A few years later, we got married. He had to work to rebuild the wreckage that the others had left before him. He had to be patient with me. I was damaged — and I realized for the first time that I was the victim. He also had to repair the damages that were left over from growing up in a system that valued my virginity more than my humanity. When that teenage boy molested me, I had not asked for it, I had not deserved it, and he knew he was doing something wrong. I needed to have someone protect me from him. My sister needed someone to believe her.
My college boyfriend knew that I loved him, and used me. He also hid behind a system that is stacked against victims of sexual assault. In addition to the guilt, I faced possible expulsion from the college if they found me out. Who was I to tell? Who would believe me if my friends didn’t, if the counselors promoted a relationship with my abuser, and if I could face expulsion my senior year?
So how does my story relate to the Duggars? The problem with my story is that it is not just my story. The emphasis placed on purity and virginity in the evangelical church does not consider victims of sexual assault and molestation. I was more concerned that I would face punishment of biblical proportions after my assaults than my attackers were worried about being found out. I was taught that my worth as a woman was based on my sexual purity, not my intelligence, my work ethic, my kindness, or my empathy. If a man took advantage of me it was because I was immodest or not godly.
The response from the Christian Right to the admitted molestations lacks severity because of the system that is stacked against the victim. I am horrified that the Duggars did not do more to protect their daughters. Allowing their son around other young girls provided him new potential victims. The family is not the poster family for morality; they are flawed and their system is flawed.
If I had advice for a young girl in a conservative evangelical home, it would be that you are worth more than your virginity. Any man or boy that takes advantage of you cannot get away with it. The way you dress, what you believe, how you talk, and how you act do not give a man the right to treat you like their property. If you tell someone and they don’t believe you, tell someone else. If this advice is considered controversial, then you are in the wrong church.
It’s been ten years since I was assaulted. My husband loves me for who I am, not for my past; good men do that.
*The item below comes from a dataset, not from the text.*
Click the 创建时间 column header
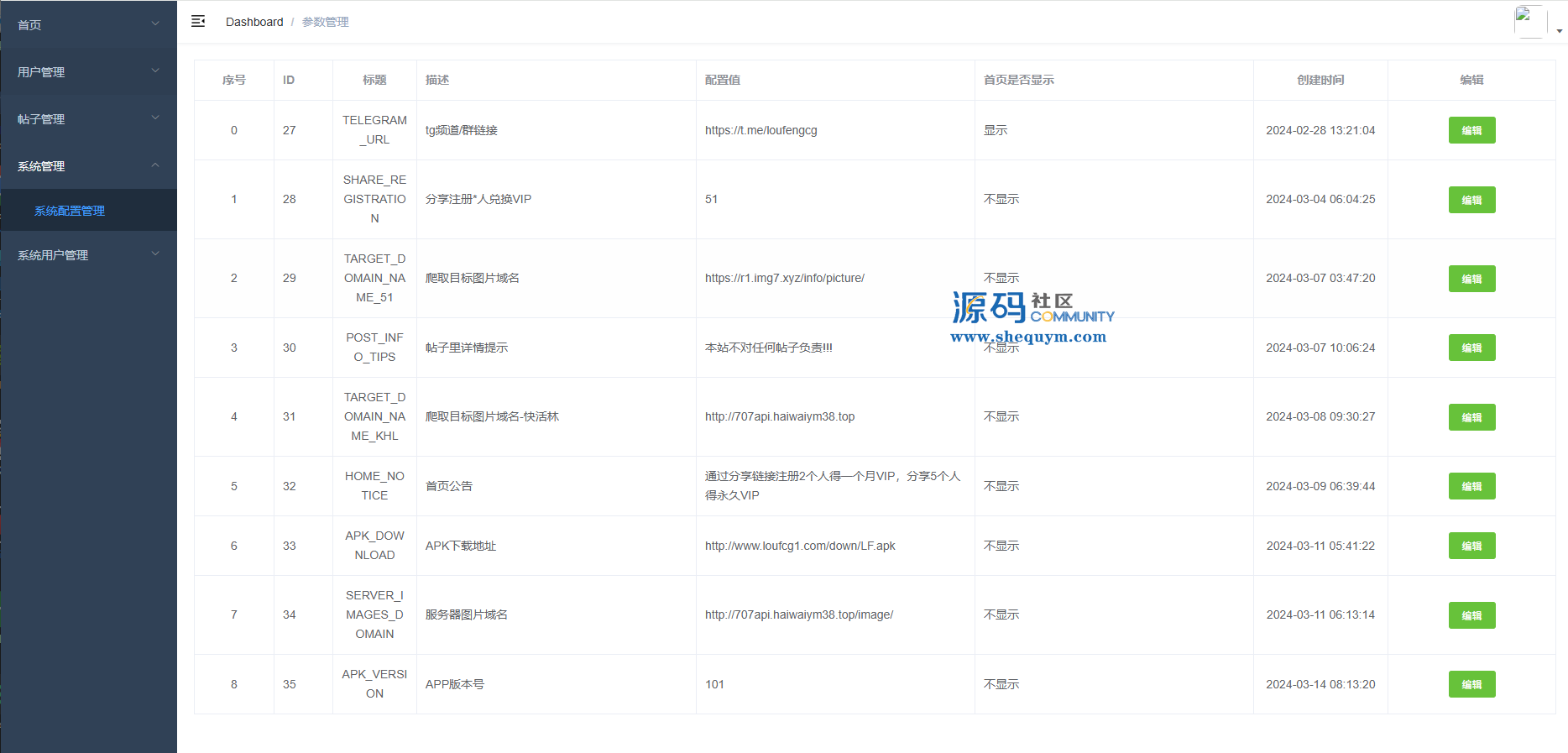 click(x=1320, y=80)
There is no shame in sex before marriage, but there is shame in someone taking what only you can give. There is shame in a system that protects those who violate the innocent.
I hope the Duggar girls are able to leave this system that is stacked against them and their future daughters. I hope the Duggar parents beg forgiveness from their daughters and the other victims. You can hold Christian beliefs and have daughters that are empowered if they are taught they are worth more than their virginity.
I’m hopeful that my attackers and Josh Duggar have learned from their actions. I hope that they learn to stress love over purity and that the self-worth of their own children isn’t based on virginity.